Rename "building icon" to "office icon" in the lines starting at the line containing "The image size is (1280, 722)." and ending at the line containing "pyautogui.click(x=311, y=20)", and write out only those lines, leaving the pictures out.

Item position entries
— begin —
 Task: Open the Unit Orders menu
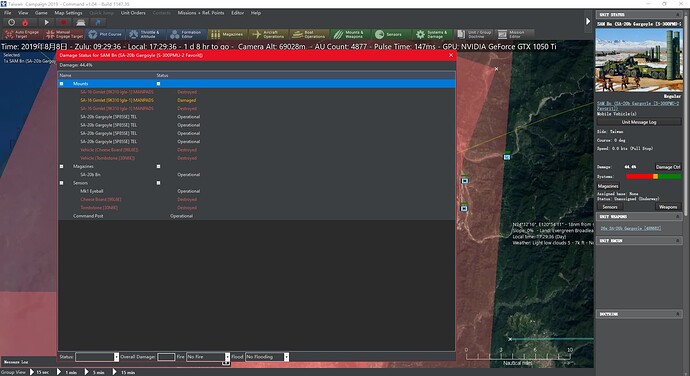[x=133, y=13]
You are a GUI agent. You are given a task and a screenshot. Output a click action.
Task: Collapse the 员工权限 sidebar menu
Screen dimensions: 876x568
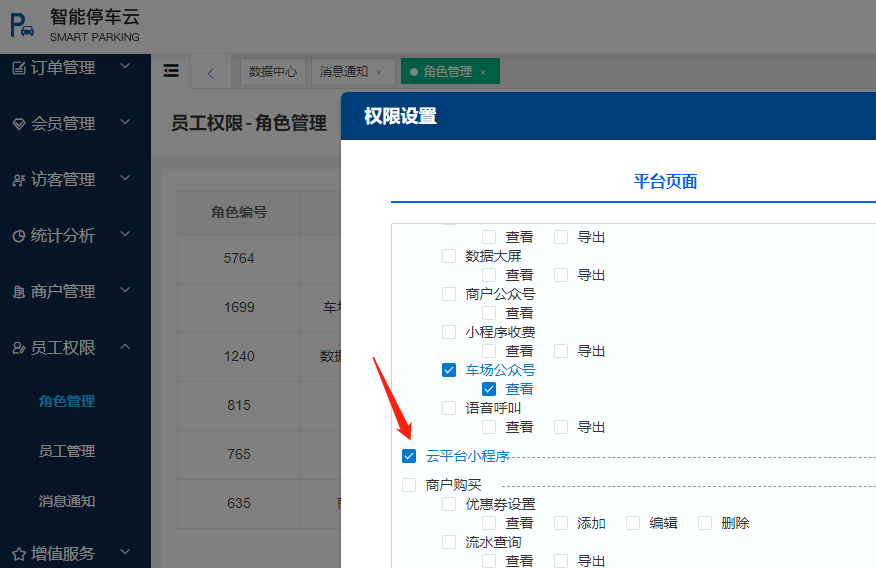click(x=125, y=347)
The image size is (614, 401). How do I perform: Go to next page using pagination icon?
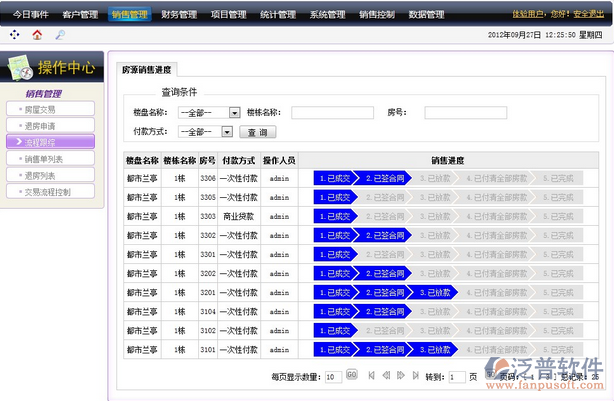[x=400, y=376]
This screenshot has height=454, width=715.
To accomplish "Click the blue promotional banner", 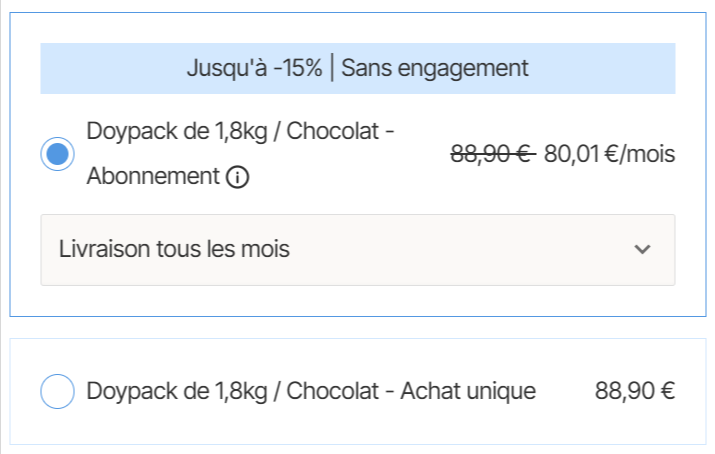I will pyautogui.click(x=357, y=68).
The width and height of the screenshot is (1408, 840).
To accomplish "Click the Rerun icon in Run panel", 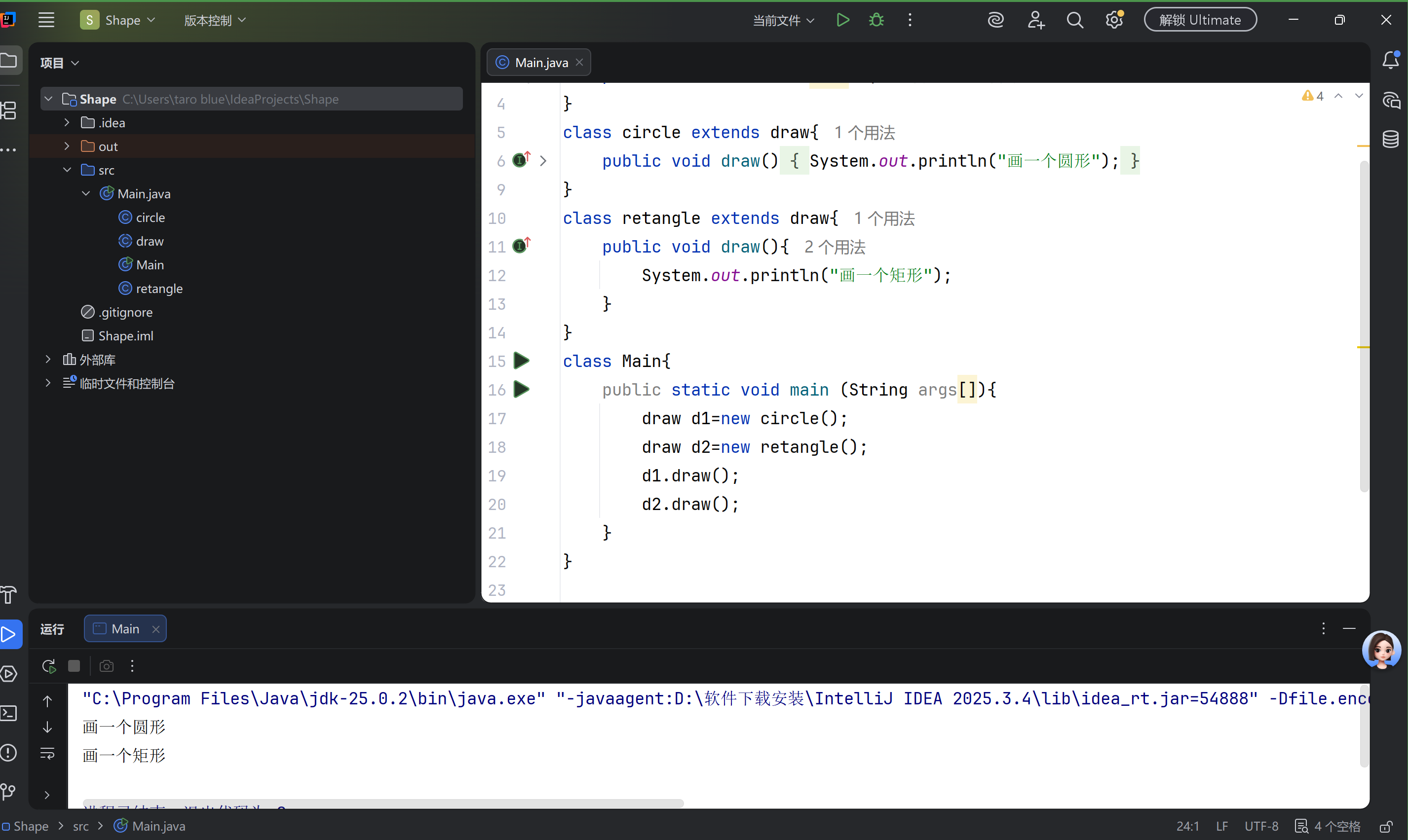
— end —
— begin —
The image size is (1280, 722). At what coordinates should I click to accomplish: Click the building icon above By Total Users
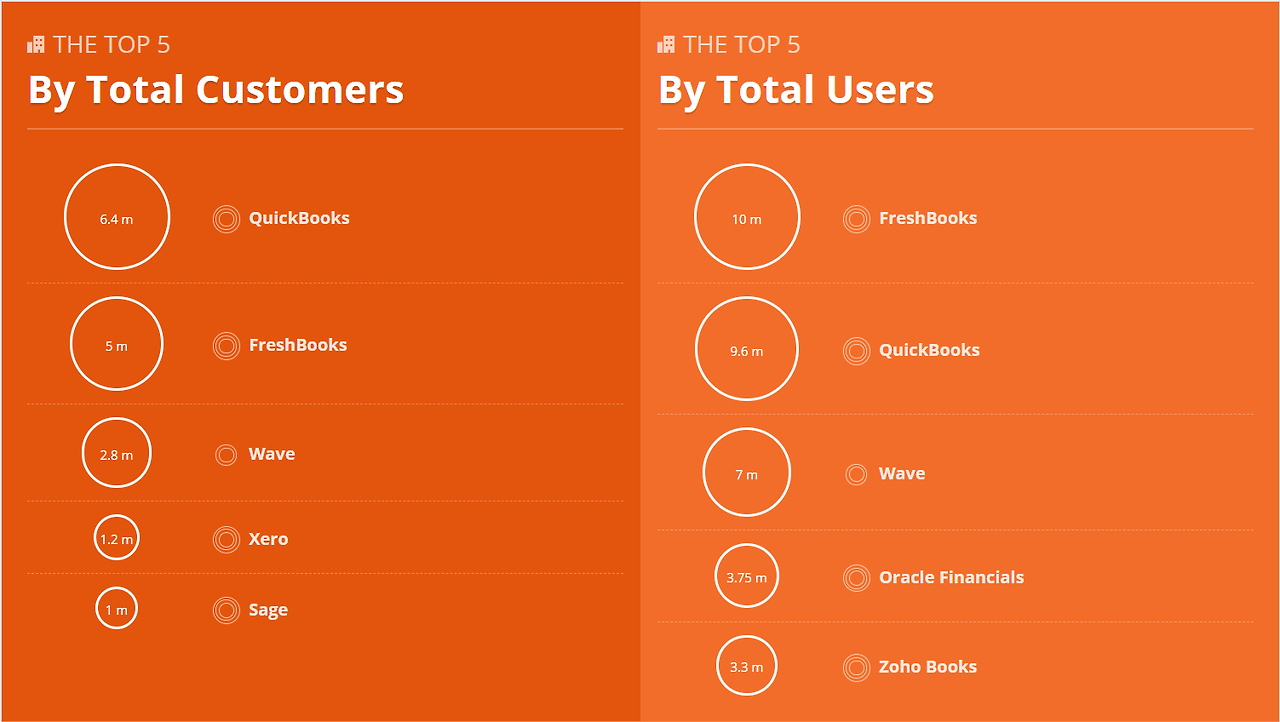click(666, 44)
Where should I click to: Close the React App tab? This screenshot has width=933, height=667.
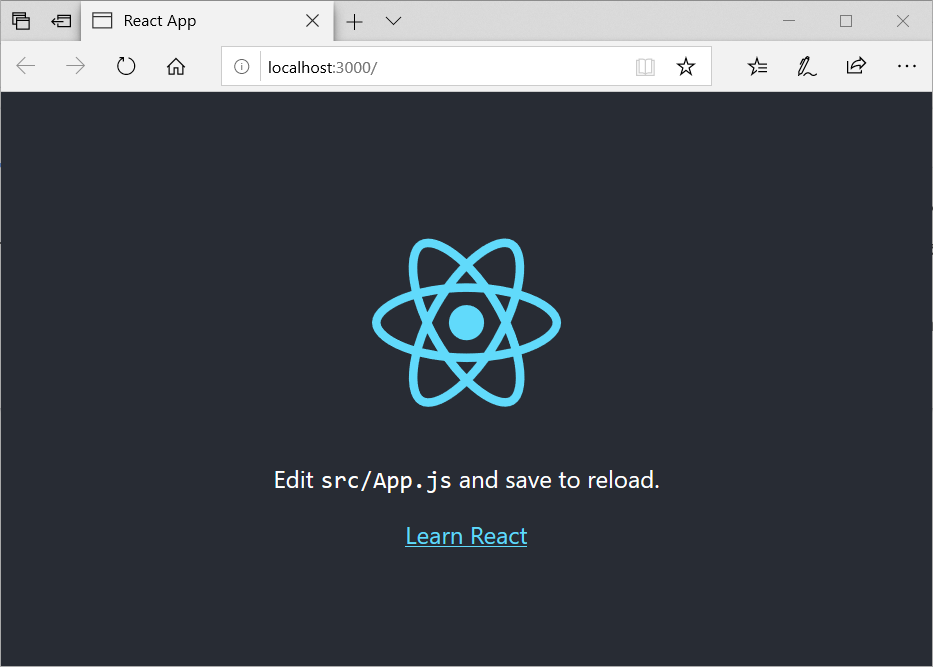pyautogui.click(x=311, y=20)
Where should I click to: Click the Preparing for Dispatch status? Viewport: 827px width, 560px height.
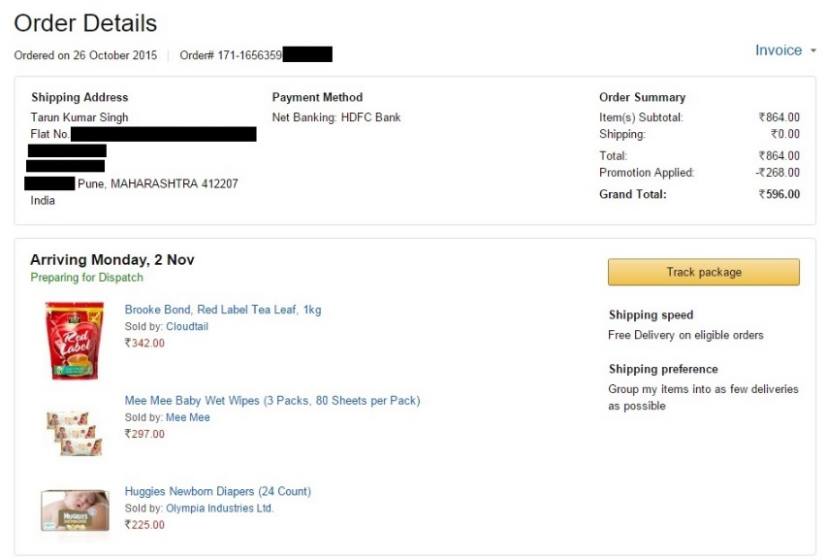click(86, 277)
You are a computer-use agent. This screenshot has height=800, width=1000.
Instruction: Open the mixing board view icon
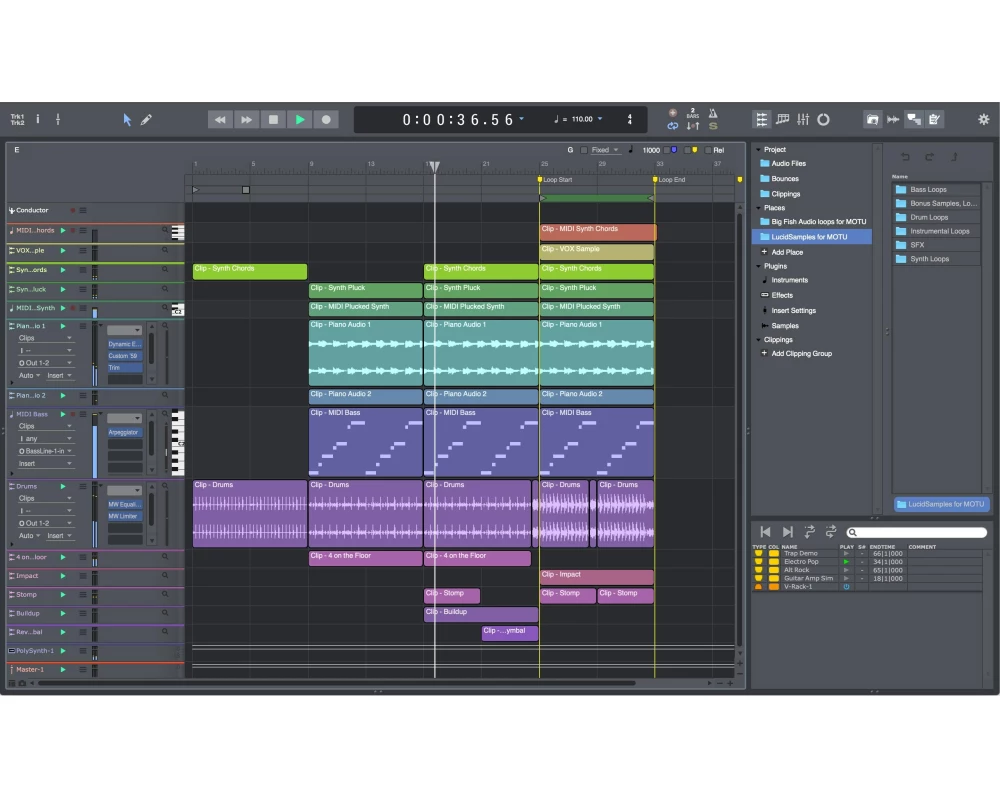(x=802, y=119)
— end —
# RESPONSE BELOW:
The image size is (1280, 722). At what coordinates should I click to accomplish: Click the office icon above By Total Users
click(666, 44)
Where should I click to: Close the React App tab? This screenshot has width=933, height=667.
pyautogui.click(x=311, y=20)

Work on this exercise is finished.